REPLY TO MINISTER GREY.

Made by J. Ramsay Macdonald, Member of Socialist Labor Party, in House of Commons, Aug. 4.

I would have preferred to remain silent this afternoon, but circumstances do not permit of it. I shall model what I have to say upon the two speeches to which we have just listened. The right honorable gentleman has delivered a speech the echoes of which will go down in history. However much we may resist the conclusions to which we have come, we have not been able to resist the moving character of his appeal ["Hear, hear!">[

I think, however, he is wrong, and I think the Government for which he speaks is wrong. I think the verdict of history will be that they are wrong.

The effect of the right honorable gentleman's speech in this House will not be its final effect. There may or may not be opportunities for us to go into details, but I want to say to the House, and without provocation, that if the right honorable gentleman had come here today and told us that our country was in danger, then I do not care what party he appealed to or to what class, we would be behind him. We would vote him what money he wants, and we would go further, for we would offer him ourselves—if the country was in danger. [Cries of "But it is!">[ He has not persuaded me that it is, and he has not persuaded honorable friends with me that it is.

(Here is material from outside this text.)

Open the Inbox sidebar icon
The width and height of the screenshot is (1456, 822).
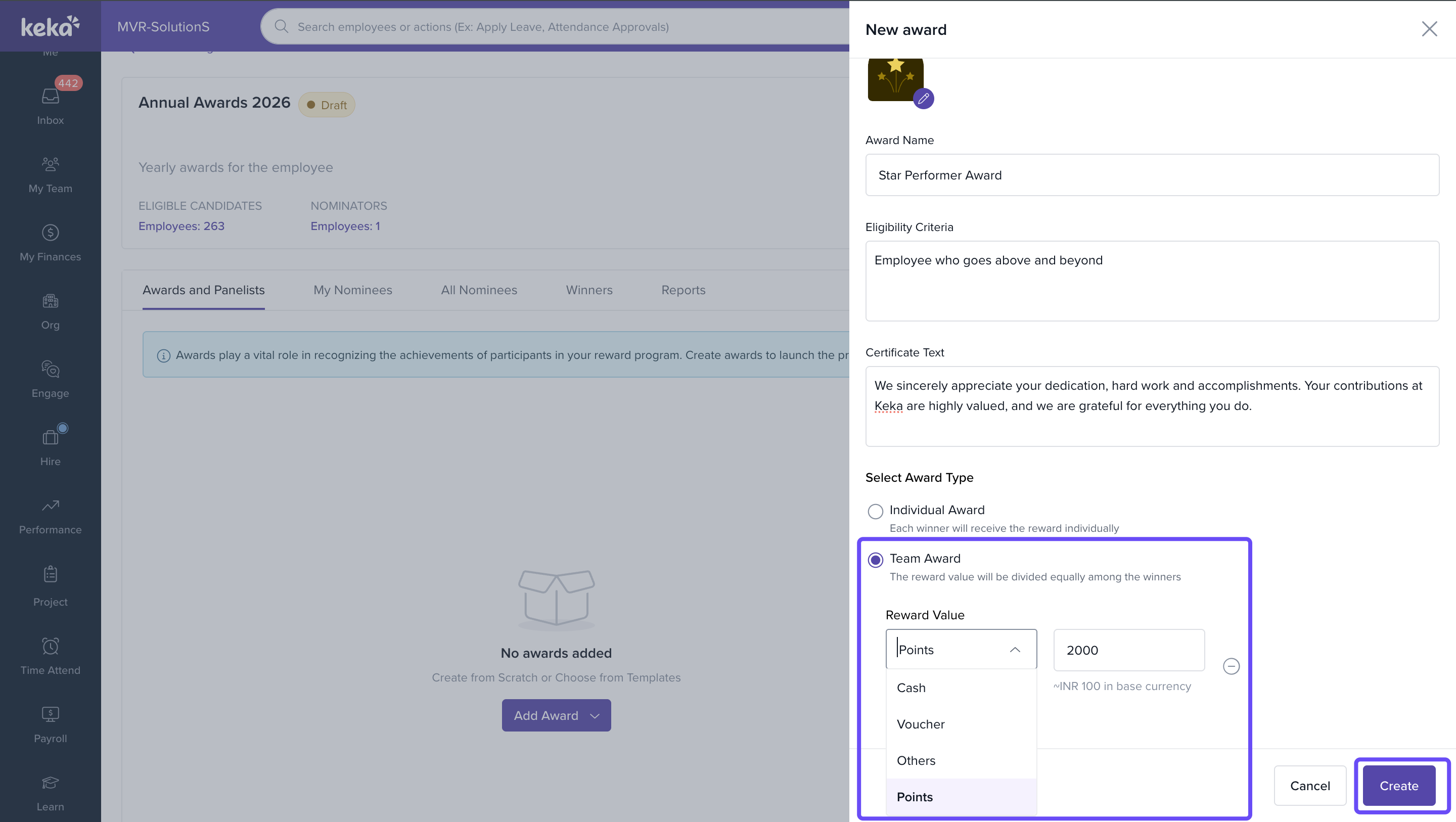[x=51, y=105]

I am perfectly certain that when the light honorable gentleman's speech gets into cold print tomorrow he will not persuade a large section of the country. If the nation's honor were in danger we would be with them. There has been no crime committed by statesmen of this character without those statesmen appealing to the nation's honor.

We went into the Crimean war because of our honor; we rushed into the South African war because of our honor, and the right honorable gentleman is appealing to us today because of our honor.

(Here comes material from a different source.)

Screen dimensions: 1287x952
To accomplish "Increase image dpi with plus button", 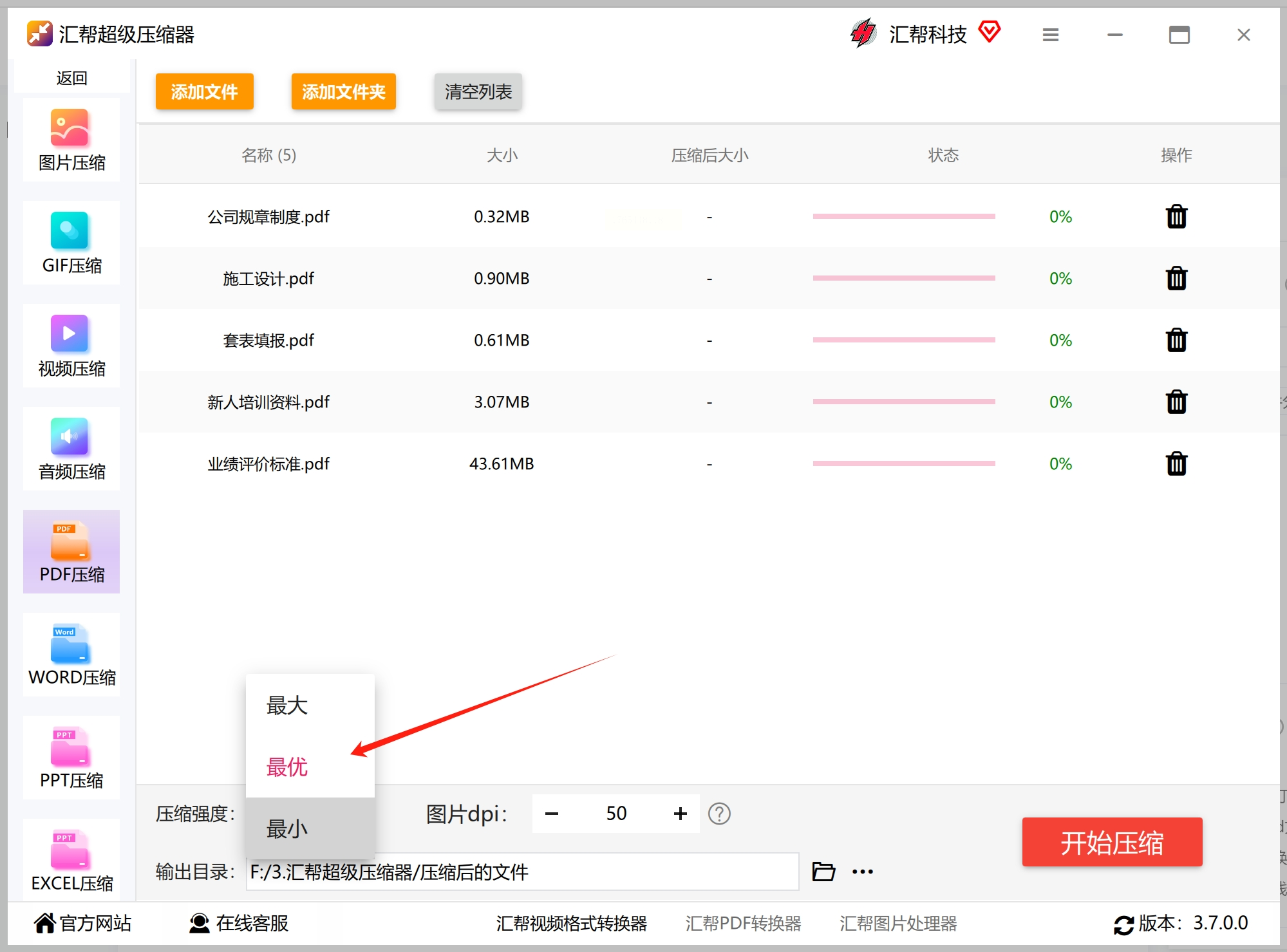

If the right honorable gentleman would come to us and say that a small European nationality like Belgium is in danger [cries of "It is invaded!">[ and would assure us that he is going to confine the conflict to that quarter, then we will support him. But what is the use of talking about going to the aid of Belgium when you are really going into a European war which will not leave the map of Europe as it was before.

The right honorable gentleman said nothing about Russia. We want to know about that and try and find out what is going to happen after this is all over. We are not going to go blindly into this conflict without having at least some rough idea of what is going to happen afterward.

At all events, so far as France is concerned, we can say solemnly and definitely that no such friendship as is described by the right honorable gentleman between one nation and another can ever justify one of those nations going into war on behalf of the other.